┏━━

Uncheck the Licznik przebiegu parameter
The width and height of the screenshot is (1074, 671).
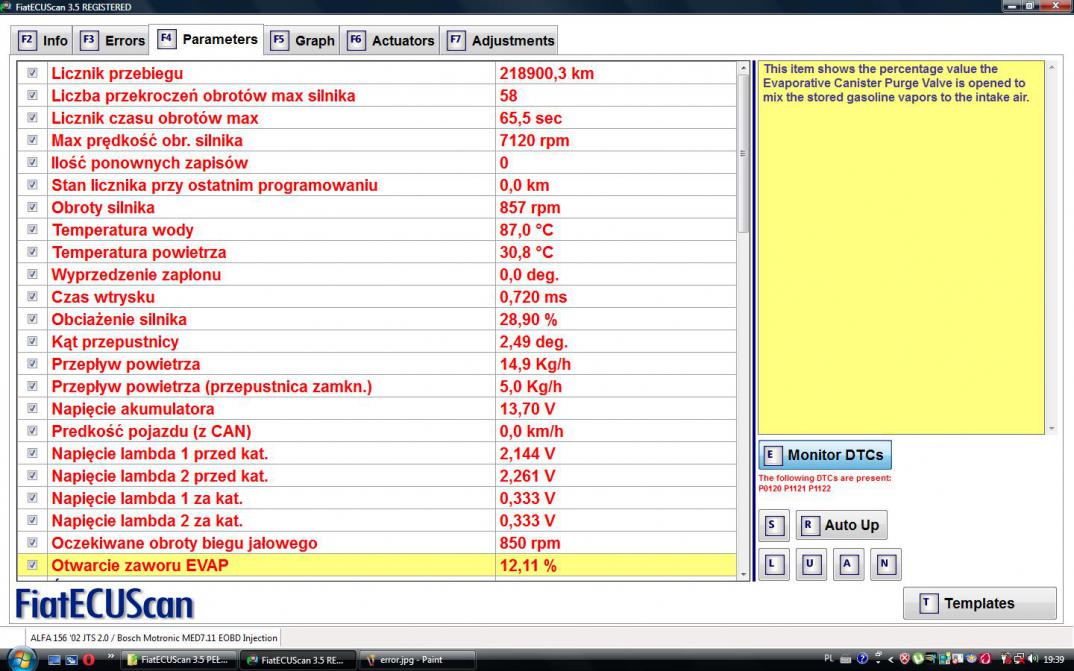[x=32, y=74]
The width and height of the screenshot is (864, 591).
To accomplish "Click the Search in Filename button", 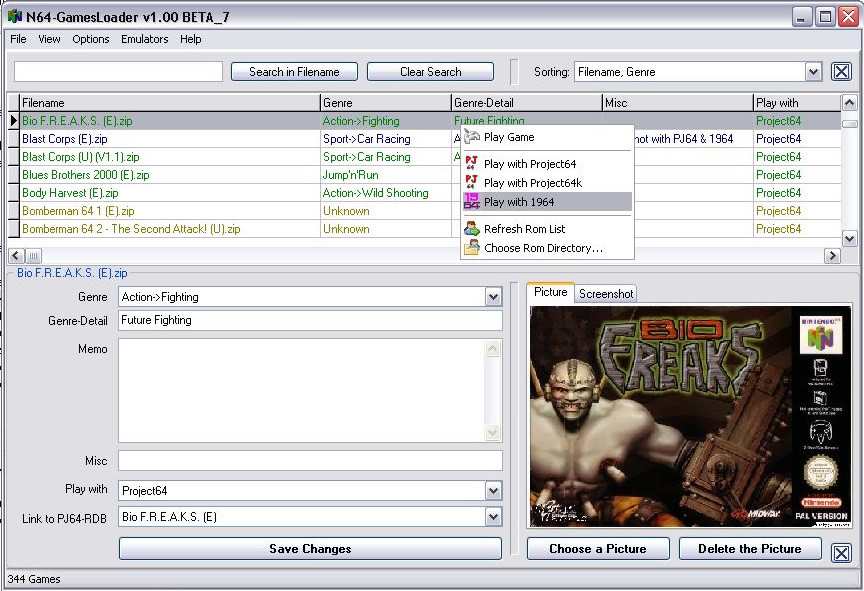I will pos(294,72).
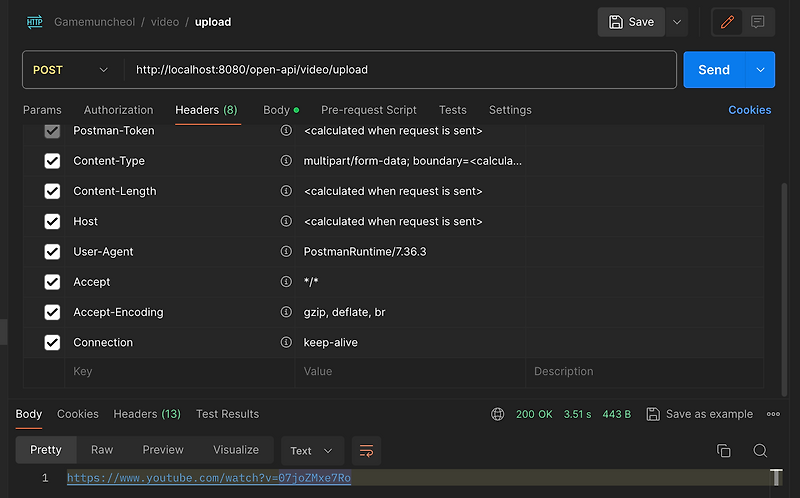800x498 pixels.
Task: Click the request URL field
Action: 400,70
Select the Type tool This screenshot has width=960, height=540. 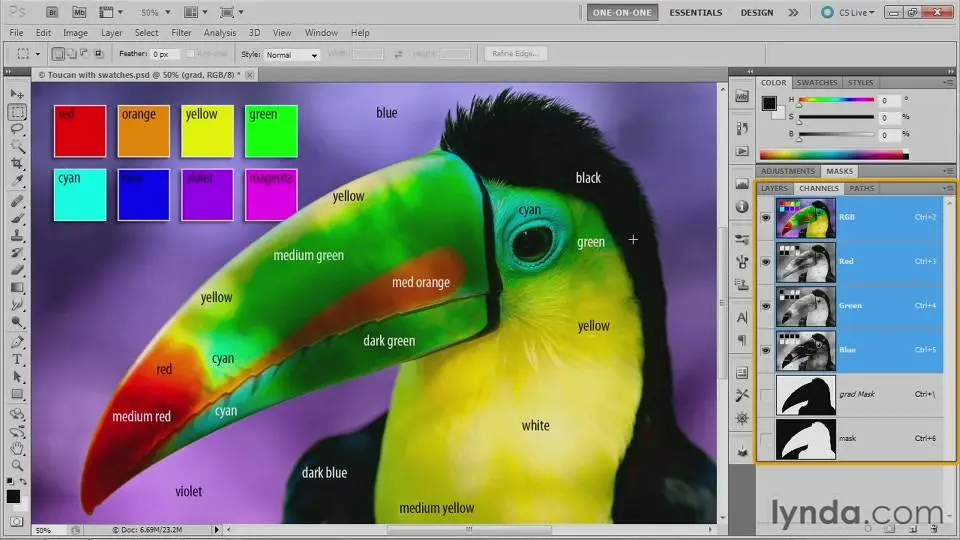point(17,359)
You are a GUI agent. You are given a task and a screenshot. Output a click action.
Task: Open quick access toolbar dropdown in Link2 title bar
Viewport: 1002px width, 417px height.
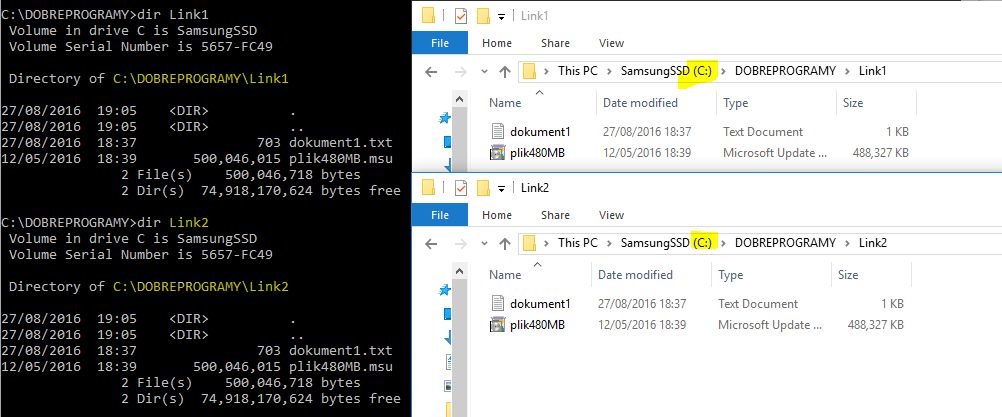point(502,188)

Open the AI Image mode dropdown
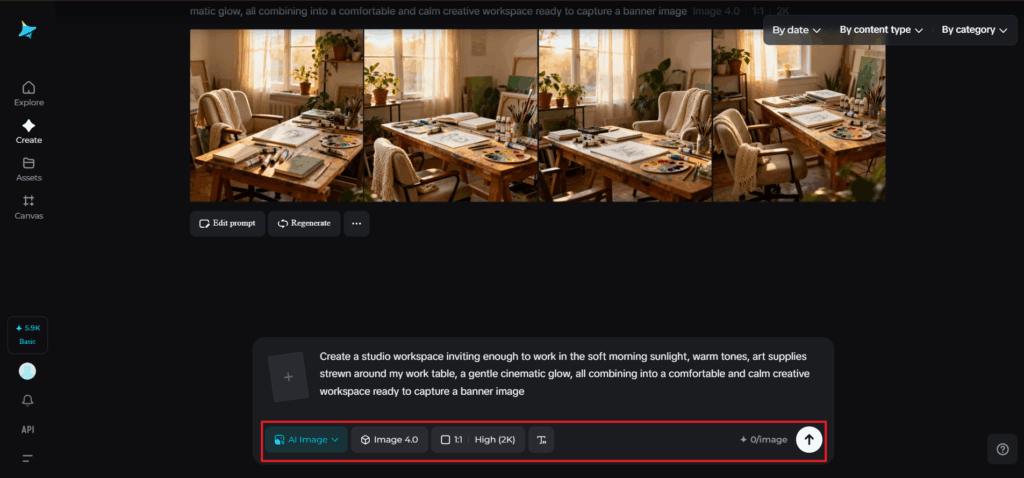306,440
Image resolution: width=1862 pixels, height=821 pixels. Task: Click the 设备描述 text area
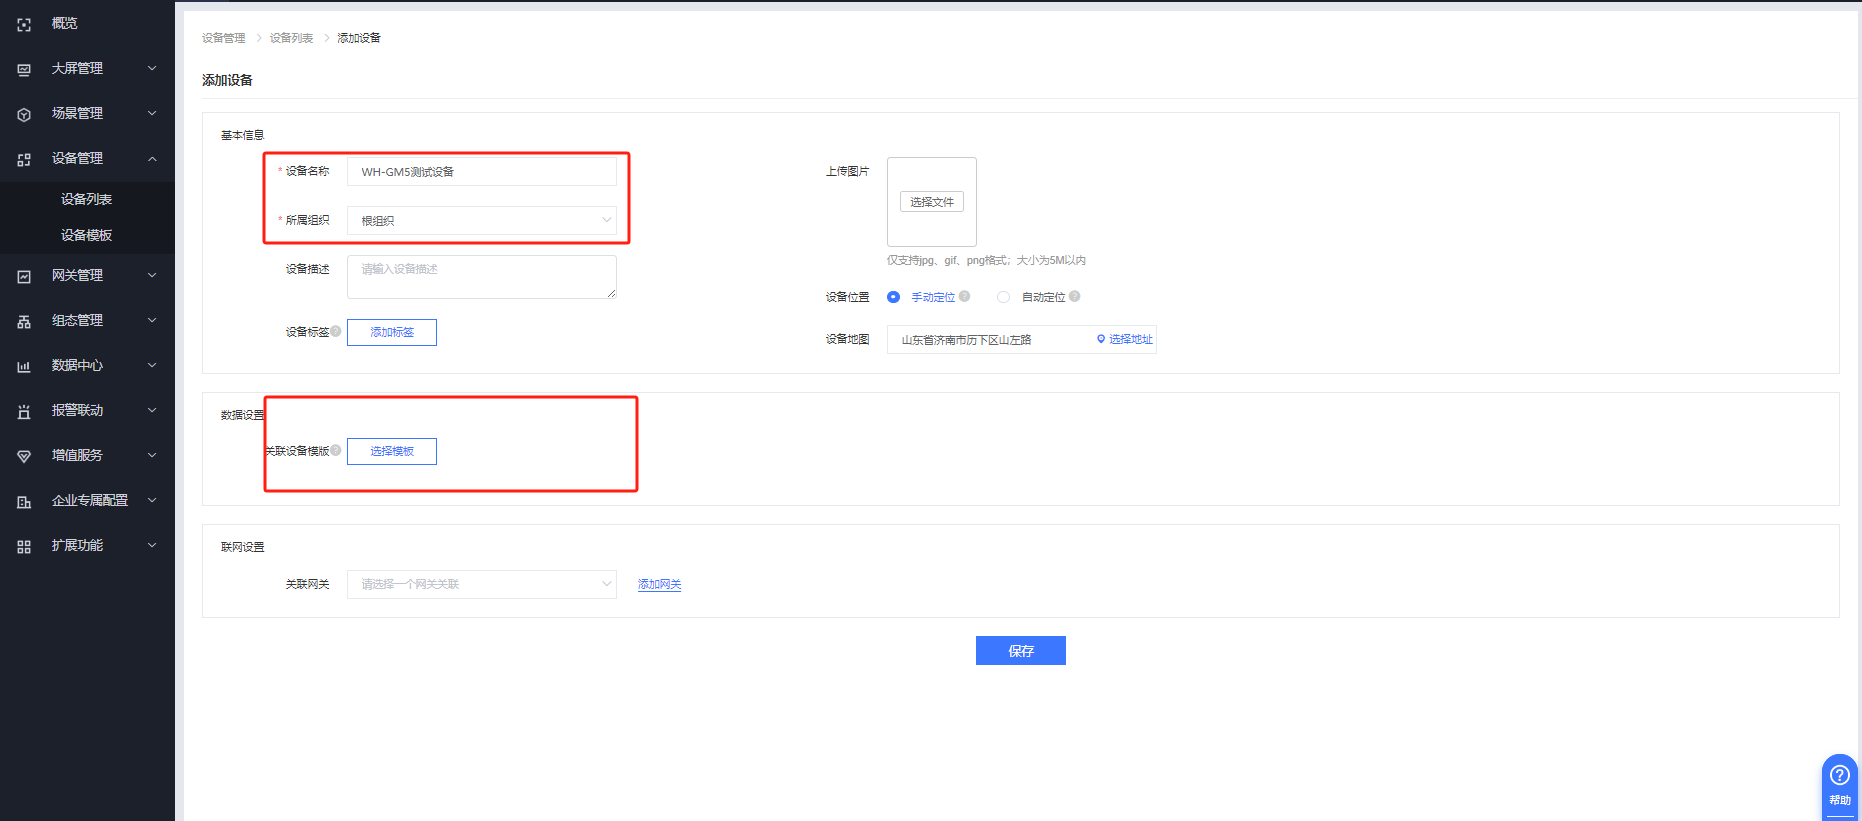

┗━━

- [PROBLEM TO WORK ON]: Exactly the lines from the one containing "Viewport: 1002px width, 417px height." through the last line of the data above should be output, both ends included, with every picture left out.

- [EXPECTED OUTPUT]:
Viewport: 1002px width, 417px height.
point(502,188)

Open the AI Image mode dropdown
306,440
Image resolution: width=1862 pixels, height=821 pixels. Task: Click the 设备描述 text area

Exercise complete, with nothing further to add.